Zygmunt Bauman hat die Kommodifizierung der Welt (das zur simplen austauschbaren Ware werden) als Wesensmerkmal der zeitgenössischen Gesellschaft, das ist die Konsumgesellschaft, herausgearbeitet - da war er zwar nicht der Erste, hat es aber sprachlich mächtig beschrieben.

Andere Menschen werden also ebenfalls zur Ware, nicht nur bei Konsumgelegenheiten, etwa die Verkäuferin im Geschäft oder der Kellner im Bedienungsrestaurant, was sich übrigens sehr einfach beobachten lässt. Am Arbeitsplatz ist es nicht anders und selbst in den höchst persönlichen privaten Beziehungen wird oft der oder die "Andere" als instrumentalisierbares Objekt betrachtet. Dies ändert sich nur, wenn sich die Anderen als kollektives Subjekt, also als Gruppe, genauer: als Schwarm (Bauman) konfigurieren und der Einzelne nicht mehr Teil davon ist.

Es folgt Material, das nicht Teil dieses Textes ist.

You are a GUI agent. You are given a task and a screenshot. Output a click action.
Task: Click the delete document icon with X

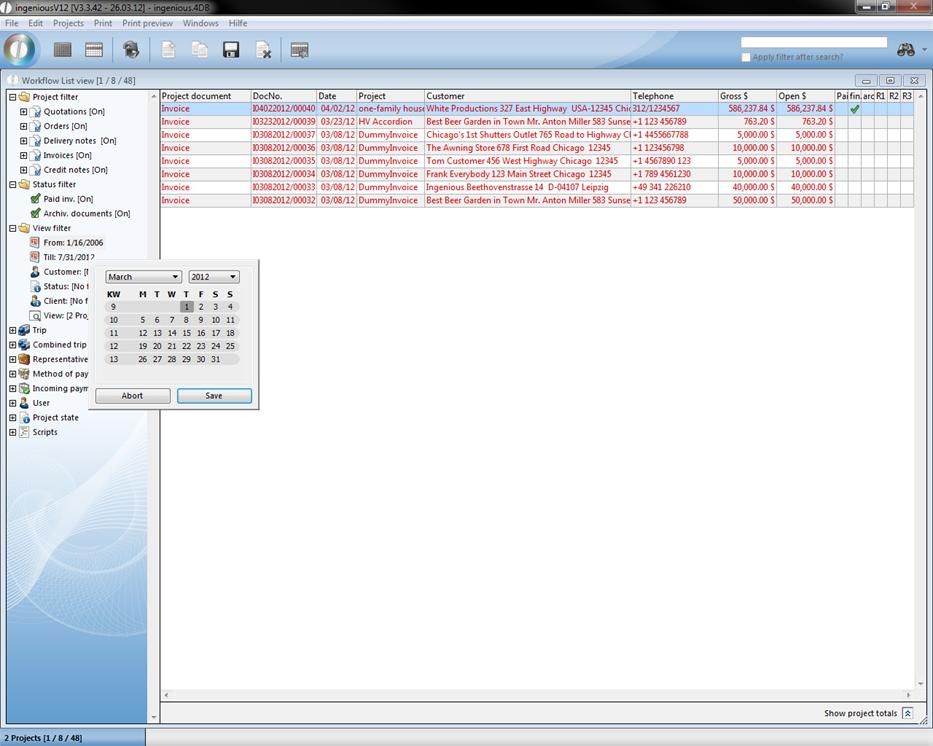[x=263, y=50]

Dann - als Opfer einer Gruppe, wenn jemand den Schutz der früheren Gruppe verliert - wird es existentiell bedrohlich.

Der moderne Mensch, der viel in soziale und andere Netzwerke, früher nannte man dies übrigens eher herb "Freunderlwirtschaft", investiert (gute Netzwerke, also Beziehungsgeflechte, zu haben, ist heute oft ein berufliches Einstellungserfordernis, was an der Grenze zur Korruption nagt), ist völlig aus dem Häuschen, sozusagen traumatisiert, wenn der Wind sich plötzlich gegen einen selbst richtet.

Das spätkapitalistische "Versprechen" von hemmungslosem Konsumismus und sexueller Befreiung (Entsublimierung) haben das Kernstück bisheriger Kultur, die zeitverzögerte Belohnung (deferred gratification, beispielsweise Ansparen, Zeit investieren usw.) bei Konsum, Anerkennung und Liebe als zivilisatorisches Grundelement aufgelöst und damit auch langfristige persönliche (Liebes-) Beziehungen sehr problematisch werden lassen. Taucht jemand auf, der über bessere Qualitäten zu verfügen scheint, wird ausgetauscht, ähnlich wie beim Fernseher oder beim Mobiltelefon. Zufällig zusammengewürfelte Lebenskonstellationen werden dann, gewissermaßen notwehrartig dem eigenen Selbst gegenüber schöngeredet oder als zeitgemäß bzw. modern bezeichnet und bleiben dennoch meist unbefriedigend.

Wir sind alle nur Zoobesatz

Wie gut die Warenform des Menschen im allgemeinen Denken mittlerweile verankert ist, hat sich an den Opfern des Berliner Terroranschlags im Dezember 2016 gezeigt. Sie sind nicht einmal mehr Nummern, sondern auf anonyme Dinge reduziert, deren Individualität, deren subjektive Geschichte niemanden, natürlich auch keine Medien interessiert, besser also, kein Wort dazu verlieren und die Opfer wegstellen, während atemlos der Täter kartiert wird (das Ganze war übrigens ein zur Höchstform aufgelaufenes Versagen der vielen Polizei- und Schnüffeldienste).

Terroropfer, Menschen die umgebracht wurden, sind einfach nur mehr - wie die an den Rand gedrängte underclass - Kollateralschäden in einer medial gleichgeschalteten Gesellschaft, die für ihre neurotisierten Mitglieder ein paar harmlose postmaterielle Kindergärten bzw. Streichelzoos bereithält.